Achmad Sukarsono, Jakarta – East Timor's president, who has asked Indonesia's human rights court not to single out scapegoats for killings during the territory's 1999 independence vote, is neither upset nor angry with the court verdicts so far.

However, Xanana Gusmao's spokesman and chief of staff Agio Pereira told Reuters on Friday that Indonesia needed to show it could deliver justice.

The court this week acquitted six Indonesians on charges of crimes against humanity over violence in East Timor, denting hopes the government was serious about accounting for the bloodshed.

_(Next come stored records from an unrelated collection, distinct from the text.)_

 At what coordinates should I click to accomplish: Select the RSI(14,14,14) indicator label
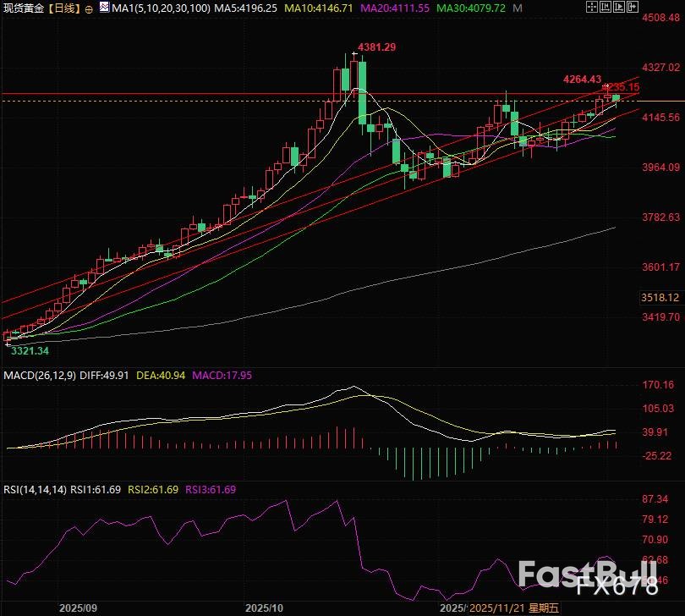click(x=35, y=489)
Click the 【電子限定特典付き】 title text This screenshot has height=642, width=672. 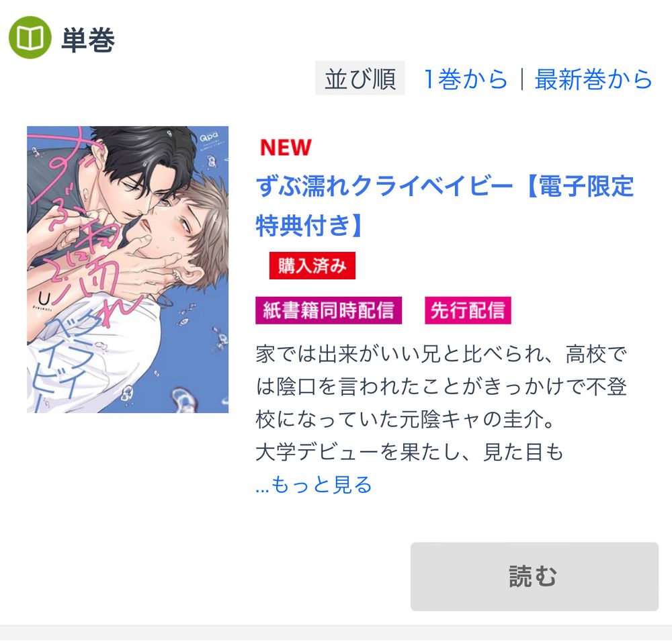[444, 205]
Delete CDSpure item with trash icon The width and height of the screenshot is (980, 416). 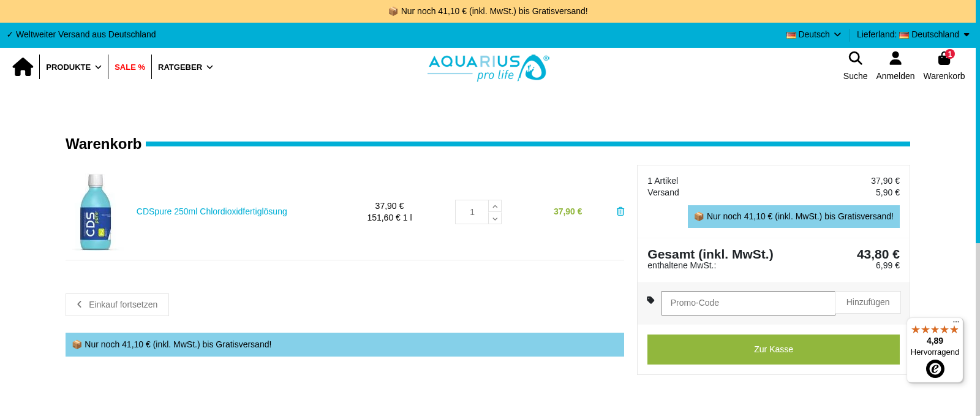pos(620,211)
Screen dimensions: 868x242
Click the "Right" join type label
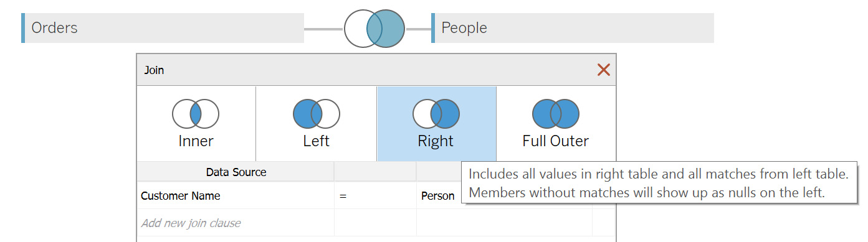tap(436, 141)
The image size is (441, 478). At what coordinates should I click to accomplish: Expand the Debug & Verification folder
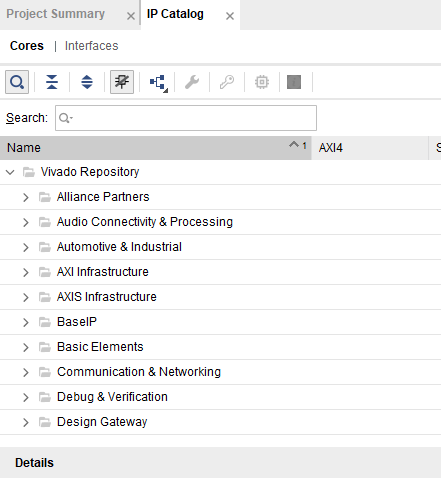coord(26,397)
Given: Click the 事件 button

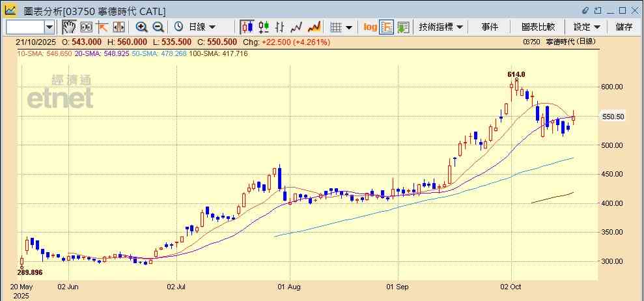Looking at the screenshot, I should point(490,27).
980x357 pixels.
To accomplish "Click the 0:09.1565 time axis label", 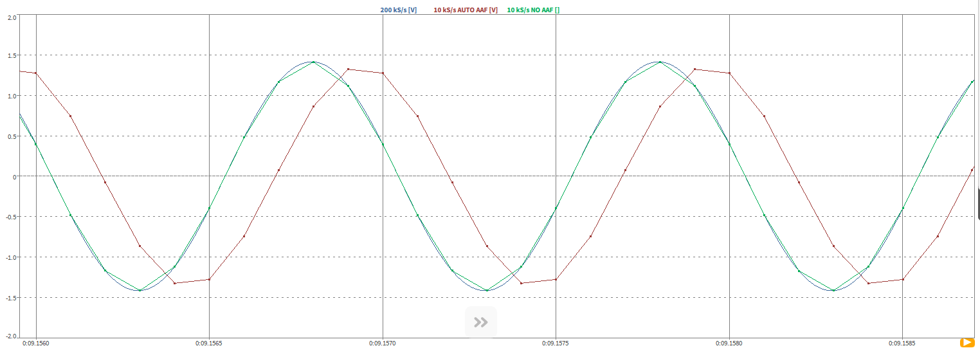I will [209, 343].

"This court is seen as Indonesia's way of solving things without going to an international court so it really needs to prove it can do its job," Pereira said by telephone from East Timor's capital Dili.

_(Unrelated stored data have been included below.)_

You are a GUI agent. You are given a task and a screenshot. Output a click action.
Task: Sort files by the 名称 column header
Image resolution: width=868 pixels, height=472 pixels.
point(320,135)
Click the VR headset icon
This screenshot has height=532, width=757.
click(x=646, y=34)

In a letter read out in court last month, Gusmao said East Timorese and Indonesians must live up to the same moral standards when analysing sensitive matters such as human rights violations.

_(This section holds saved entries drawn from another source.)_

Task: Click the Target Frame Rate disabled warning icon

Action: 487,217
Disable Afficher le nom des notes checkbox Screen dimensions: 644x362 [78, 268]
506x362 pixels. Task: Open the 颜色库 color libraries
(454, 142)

When asked whether Gusmao was upset or angry with the rulings so far, Pereira answered: "No."

But it was not immediately evident the decision would have any major impact on US moves toward rebuilding military ties largely severed after the mayhem that surrounded East Timor's vote to end 24 years of Jakarta rule.

Scapegoat

Some East Timorese said they believed ex-governor Abilio Soares, a native of East Timor, was being made a scapegoat while Indonesia was letting others go free.

Soares was sentenced to three years in jail while an ex-police chief, four mid-ranking police officers and another policemen – all native Indonesians – were acquitted. All seven were charged with crimes against humanity.

"It's not fair to put all human rights violations on Abilio's shoulders. Abilio has just become the scapegoat," Dili newspaper Suara Timor Lorosae quoted Father Jovito do Rego Araujo, deputy of East Timor's truth and reconciliation commission, as saying.

The verdict against Soares has also been seen as lip-service to appease nations that nudged Jakarta to act over the violence the United Nations said killed more than 1,000, and which was largely blamed on pro-Jakarta militia backed by elements of Indonesia's military.

"The bottom line is they're sacrificing the civilians in order ... so that there's no loophole and possibility of an international tribunal," Johnson Panjaitan, deputy of the Indonesian Legal Aid and Human Rights Association, told Reuters.

US studying verdicts

Among the things at stake for Indonesia over the trials are improved military ties with the United States, largely severed in the wake of the violence. But comments from US officials on the latest developments have thus far been relatively restrained.

White House spokeswoman Claire Buchan said: "Without commenting on specifics of that case, we generally applaud the Indonesian government for holding accountable the government officials and the military officials for activities in East Timor," she told reporters.

State Department spokesman Philip Reeker said: "We certainly urge the Indonesian government to redouble its efforts to mount credible prosecutions to bring perpetrators of atrocities in East Timor to justice."